Your task —
Where does the string "title" occur in the entries below? Copy every line where it does.

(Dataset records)
◇ ◇ ◇ ◇

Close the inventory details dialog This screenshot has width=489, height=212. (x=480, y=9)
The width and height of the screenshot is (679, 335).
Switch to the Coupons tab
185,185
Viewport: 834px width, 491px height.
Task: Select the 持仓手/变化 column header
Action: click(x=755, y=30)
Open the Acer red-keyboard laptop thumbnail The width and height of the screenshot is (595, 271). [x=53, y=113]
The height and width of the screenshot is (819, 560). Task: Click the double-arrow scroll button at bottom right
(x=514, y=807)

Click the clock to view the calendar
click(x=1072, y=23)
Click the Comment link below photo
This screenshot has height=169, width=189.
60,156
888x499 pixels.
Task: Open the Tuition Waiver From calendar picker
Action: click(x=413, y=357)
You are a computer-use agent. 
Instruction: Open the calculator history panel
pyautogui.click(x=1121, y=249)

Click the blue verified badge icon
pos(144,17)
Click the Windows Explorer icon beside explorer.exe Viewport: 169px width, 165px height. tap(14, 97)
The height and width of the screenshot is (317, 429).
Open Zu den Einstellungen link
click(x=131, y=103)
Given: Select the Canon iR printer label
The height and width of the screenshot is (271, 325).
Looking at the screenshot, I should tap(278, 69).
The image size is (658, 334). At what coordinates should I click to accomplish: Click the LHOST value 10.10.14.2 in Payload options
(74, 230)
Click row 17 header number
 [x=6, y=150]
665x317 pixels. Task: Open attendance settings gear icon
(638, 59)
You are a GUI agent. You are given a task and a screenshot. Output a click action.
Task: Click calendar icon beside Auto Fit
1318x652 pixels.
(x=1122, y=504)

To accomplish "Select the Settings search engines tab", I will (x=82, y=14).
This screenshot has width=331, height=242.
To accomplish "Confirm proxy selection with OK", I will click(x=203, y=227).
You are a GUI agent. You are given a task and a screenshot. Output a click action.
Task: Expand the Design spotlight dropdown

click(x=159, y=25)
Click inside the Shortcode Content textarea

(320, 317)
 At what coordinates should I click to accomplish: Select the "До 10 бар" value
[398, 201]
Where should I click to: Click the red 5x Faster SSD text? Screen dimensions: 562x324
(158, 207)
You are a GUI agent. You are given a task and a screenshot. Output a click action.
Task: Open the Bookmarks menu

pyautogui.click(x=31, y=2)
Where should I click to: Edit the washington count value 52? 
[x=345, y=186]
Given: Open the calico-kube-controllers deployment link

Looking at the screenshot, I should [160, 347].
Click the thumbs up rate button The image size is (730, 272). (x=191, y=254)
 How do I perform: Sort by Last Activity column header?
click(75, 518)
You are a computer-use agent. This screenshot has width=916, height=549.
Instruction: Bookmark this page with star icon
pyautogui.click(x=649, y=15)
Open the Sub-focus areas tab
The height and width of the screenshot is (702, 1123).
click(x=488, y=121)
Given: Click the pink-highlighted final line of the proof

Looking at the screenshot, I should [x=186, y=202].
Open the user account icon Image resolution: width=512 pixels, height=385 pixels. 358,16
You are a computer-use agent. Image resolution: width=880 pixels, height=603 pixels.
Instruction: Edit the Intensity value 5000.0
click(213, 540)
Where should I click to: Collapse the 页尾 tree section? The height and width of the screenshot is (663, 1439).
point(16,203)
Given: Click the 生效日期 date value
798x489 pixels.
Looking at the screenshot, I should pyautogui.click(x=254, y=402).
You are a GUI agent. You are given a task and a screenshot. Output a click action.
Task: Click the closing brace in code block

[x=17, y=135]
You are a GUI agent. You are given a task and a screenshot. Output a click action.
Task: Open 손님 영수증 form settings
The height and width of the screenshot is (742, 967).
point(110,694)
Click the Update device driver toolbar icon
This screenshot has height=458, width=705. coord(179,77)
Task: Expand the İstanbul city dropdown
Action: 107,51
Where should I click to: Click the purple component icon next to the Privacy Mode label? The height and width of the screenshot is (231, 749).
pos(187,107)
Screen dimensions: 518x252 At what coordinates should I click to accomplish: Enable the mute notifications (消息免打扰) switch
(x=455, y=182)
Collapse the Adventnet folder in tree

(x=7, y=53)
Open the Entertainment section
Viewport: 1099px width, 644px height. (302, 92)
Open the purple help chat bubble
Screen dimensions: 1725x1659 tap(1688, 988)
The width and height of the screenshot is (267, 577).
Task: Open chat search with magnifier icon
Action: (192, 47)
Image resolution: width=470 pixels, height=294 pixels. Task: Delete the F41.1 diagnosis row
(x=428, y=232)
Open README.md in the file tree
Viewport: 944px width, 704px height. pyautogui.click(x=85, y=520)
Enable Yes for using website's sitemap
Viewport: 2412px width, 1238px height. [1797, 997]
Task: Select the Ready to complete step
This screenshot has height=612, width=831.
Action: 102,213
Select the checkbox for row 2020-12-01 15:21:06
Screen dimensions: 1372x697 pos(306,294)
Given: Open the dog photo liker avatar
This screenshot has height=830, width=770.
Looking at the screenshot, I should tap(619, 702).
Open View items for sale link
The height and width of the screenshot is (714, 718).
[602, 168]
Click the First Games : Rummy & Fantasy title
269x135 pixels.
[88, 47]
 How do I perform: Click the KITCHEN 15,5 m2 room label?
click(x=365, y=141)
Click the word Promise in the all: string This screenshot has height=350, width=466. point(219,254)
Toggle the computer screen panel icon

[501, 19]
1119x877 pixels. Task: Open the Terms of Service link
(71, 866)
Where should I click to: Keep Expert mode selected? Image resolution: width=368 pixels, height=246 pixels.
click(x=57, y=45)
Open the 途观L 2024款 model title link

◇ ◇ ◇ ◇

Task result —
Click the First Games : Rummy & Fantasy title
Open the 途观L 2024款 model title link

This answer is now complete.